In order to provide the best possible care for their patients, most physicians devote considerable effort to staying current on developments in their field. But keeping up with the rapid evolution of knowledge and changes in patient expectations and standards of care can be challenging. Electronic resources available at the point of care can help physicians access the latest information, but, given time pressures, such tools aren’t always used. Yet current clinical knowledge remains the foundation of high-quality care.

How do physicians know if they have succeeded in keeping up with changing foundational knowledge? Strong evidence suggests that none of us are good at knowing what we don’t know.1 Performance scores on quality measures provide some feedback on practice, but these measures aren’t always relevant, particularly for specialists, and they tend to reflect overall team performance rather than the abilities of individual physicians. Comprehensive independent assessments provide critical guidance for — and evidence of — staying current. Maintenance of certification (MOC) plays a key role in supporting this important professional responsibility.

Board certification differs from medical licensure in important ways. Administered by state governments, licensure is quite broad: states allow licensed physicians to practice without restrictions, whether they are administering chemotherapy, replacing heart valves, or delivering babies. It is the profession that has created and applied higher standards for physicians who claim to have specialized knowledge. States don’t regulate claims of special expertise, so we rely on board certification to verify that a physician has received specialized training and achieved and maintained knowledge and skills in a particular field. The medical profession has broadly embraced this credential: 79.1% of all licensed physicians in the United States are board certified by an American Board of Medical Specialties (ABMS) organization.2

Despite critics’ claims to the contrary, we believe the evidence is convincing, albeit incomplete, that certain outcomes are better for patients treated by board-certified physicians. Published data show, for example, that the risk of both death and emergency coronary artery bypass grafting is lower when patients undergoing percutaneous coronary interventions are treated by board-certified interventional cardiologists, and the cost of care for Medicare beneficiaries is 2.5% lower among physicians who were obliged to complete MOC than among those who were not.3 Because the vast majority of physicians are board-certified, certification can easily be taken for granted. But in an Internet-based world where anyone can become, for example, an ordained minister online, reliable credentials based on solid standards have become even more valuable.
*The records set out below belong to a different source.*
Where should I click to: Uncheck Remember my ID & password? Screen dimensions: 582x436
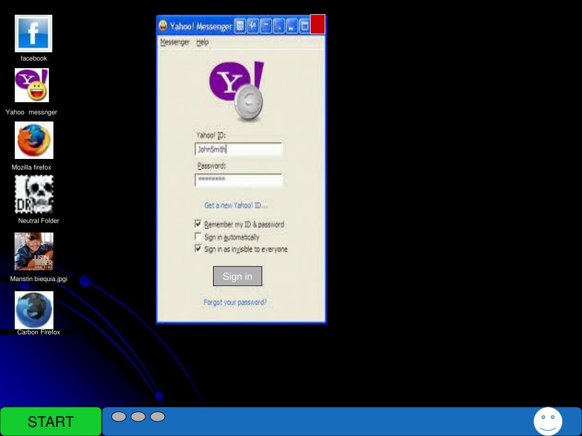[x=198, y=224]
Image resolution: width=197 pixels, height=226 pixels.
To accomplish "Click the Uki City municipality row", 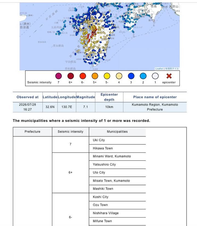I will tap(117, 140).
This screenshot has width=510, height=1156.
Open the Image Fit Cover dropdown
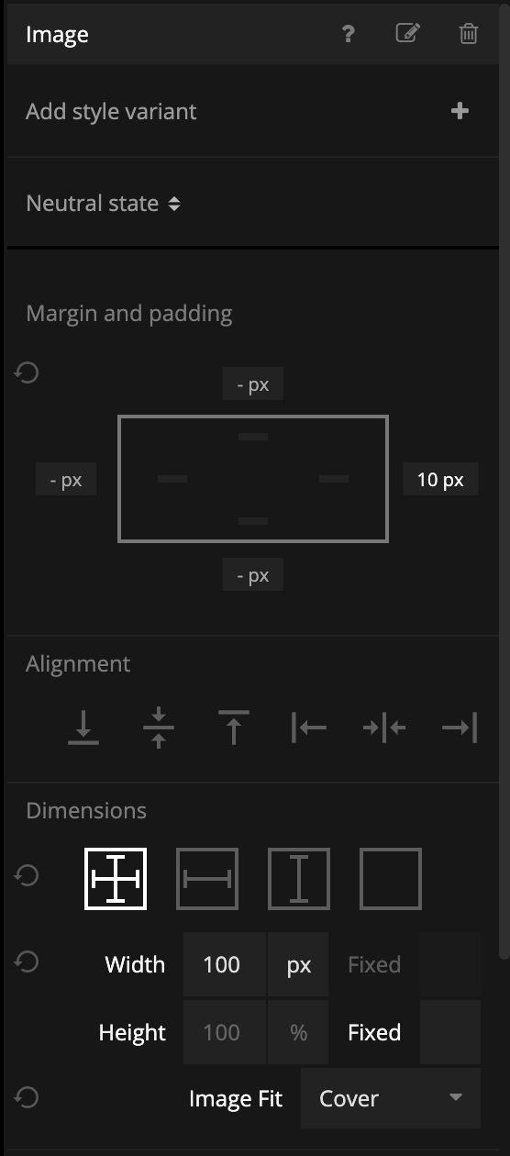click(x=391, y=1098)
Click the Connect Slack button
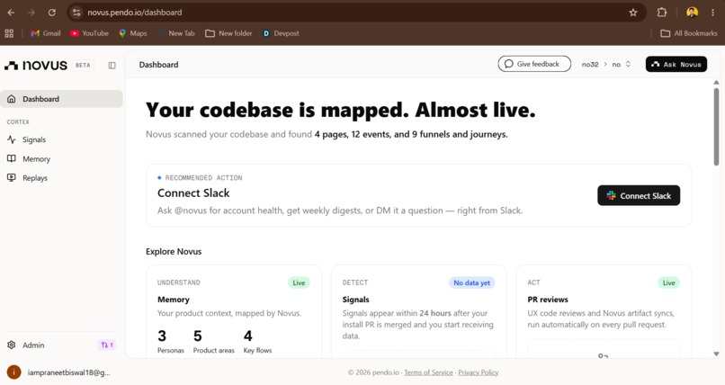Image resolution: width=725 pixels, height=385 pixels. point(639,195)
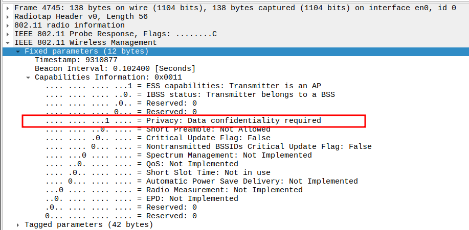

Founded in 1970, the American Board of Family Medicine became the first board to exclusively issue time-limited certification. By then, it was widely recognized that a certificate issued at the completion of training meant less as physicians progressed in their careers. Other boards eventually moved to time-limited certification. The American Board of Internal Medicine (ABIM) stopped issuing lifetime certificates in 1990. Boards that never issued lifetime certificates have had a smoother path to time-limited continuous certification since they never had lifetime certificate holders.